This doesn't seem quite correct to me. They weren't asking for "more validation than was reasonable". They were asking for literally any proof that users would benefit from the proposal. That seems like an entirely reasonable thing to ask before changing the way every single NPM package gets published, ever.

I do agree that 10k/week is non-negligible. Perhaps that means the people responsible for the 10k weren't in the room?

bombcar

Or another way to look at it is it's just (at most!) 5% off an already large bill, and it might cost more than that elsewhere.

And I can buy 225 TB of bandwidth for less than $2k, I assume Microsoft can get better than some HN idiot buying Linode.

arccy

massively increase the open source github actions bill for runners running longer (compute is generally more expensive) to publish for a small decrease in network traffic (bandwidth is cheap at scale)?

lyu07282

> which according to my brief checks costs around $10k/week

That's the market price though, for Microsoft its a tiny fraction of that.

macspoofing

> I don't find the cons all that compelling to be honest

I found it reasonable.

The 5% improvement was balanced against the cons of increased cli complexity, lack of native JS zopfli implementation, and slower compression .. and 5% just wasn't worth it at the moment - and I agree.

>or at least I think they warrant further discussion

I think that was the final statement.

sd9

Yes, but there’s a difference between “this warrants further discussion” and “this warrants further discussion and I’m closing the RFC”. The latter all but guarantees that no further discussion will take place.

philipwhiuk

No it doesn't. It only does that if you think discussion around future improvements belongs in RFCs.

mootothemax

> I don't find the cons all that compelling to be honest, or at least I think they warrant further discussion

It needs a novel JS port of a C compresison library, which will be wired into a heavily-used and public-facing toolchain, and is something that will ruin a significant number of peoples' days if it breaks.

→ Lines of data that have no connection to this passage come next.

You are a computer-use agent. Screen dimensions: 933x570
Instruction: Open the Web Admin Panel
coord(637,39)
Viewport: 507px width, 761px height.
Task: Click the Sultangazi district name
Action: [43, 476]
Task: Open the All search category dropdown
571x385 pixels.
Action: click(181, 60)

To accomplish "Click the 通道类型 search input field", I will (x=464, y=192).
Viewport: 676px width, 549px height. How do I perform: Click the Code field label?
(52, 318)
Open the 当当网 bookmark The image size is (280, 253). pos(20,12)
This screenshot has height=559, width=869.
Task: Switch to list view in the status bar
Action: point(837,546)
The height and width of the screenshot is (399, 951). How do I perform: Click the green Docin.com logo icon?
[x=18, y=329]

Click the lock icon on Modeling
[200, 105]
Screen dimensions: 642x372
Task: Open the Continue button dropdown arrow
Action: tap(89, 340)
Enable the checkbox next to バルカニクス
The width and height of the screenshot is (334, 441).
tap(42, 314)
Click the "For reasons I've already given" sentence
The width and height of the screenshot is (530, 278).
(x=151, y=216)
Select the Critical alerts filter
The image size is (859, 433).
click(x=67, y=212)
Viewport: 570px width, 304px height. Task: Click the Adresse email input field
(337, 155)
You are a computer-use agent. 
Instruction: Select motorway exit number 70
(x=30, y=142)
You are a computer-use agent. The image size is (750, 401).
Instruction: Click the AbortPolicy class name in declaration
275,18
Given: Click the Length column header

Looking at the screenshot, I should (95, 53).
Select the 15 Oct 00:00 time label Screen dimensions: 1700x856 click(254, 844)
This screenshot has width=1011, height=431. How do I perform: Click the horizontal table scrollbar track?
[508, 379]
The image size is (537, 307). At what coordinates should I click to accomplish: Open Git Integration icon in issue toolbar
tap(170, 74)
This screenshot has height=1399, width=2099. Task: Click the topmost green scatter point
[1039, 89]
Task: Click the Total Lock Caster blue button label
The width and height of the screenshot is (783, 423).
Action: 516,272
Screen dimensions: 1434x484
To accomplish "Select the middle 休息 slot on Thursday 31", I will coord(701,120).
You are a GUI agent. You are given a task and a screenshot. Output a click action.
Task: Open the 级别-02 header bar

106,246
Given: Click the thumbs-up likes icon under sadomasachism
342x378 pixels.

For me, that kind of ask needs a compelling use case from the start.

null

[deleted]

cedws

Last I checked npm packages were full of garbage including non-source code. There's no reason for node_modules to be as big as it usually is, text compresses extremely well. It's just general sloppiness endemic to the JavaScript ecosystem.

eitau_1

It's not even funny:

  $ ll /nix/store/*-insect-5.9.0/lib/node_modules/insect/node_modules/clipboardy/fallbacks/*
  /nix/store/…-insect-5.9.0/lib/node_modules/insect/node_modules/clipboardy/fallbacks/linux:
  .r-xr-xr-x 129k root  1 Jan  1970 xsel

  /nix/store/…-insect-5.9.0/lib/node_modules/insect/node_modules/clipboardy/fallbacks/windows:
  .r-xr-xr-x 444k root  1 Jan  1970 clipboard_i686.exe
  .r-xr-xr-x 331k root  1 Jan  1970 clipboard_x86_64.exe
(clipboardy ships executables and none of them can be run on NixOS btw)

dicytea

I don't know why, but clipboard libraries tend to be really poorly implemented, especially in scripting languages.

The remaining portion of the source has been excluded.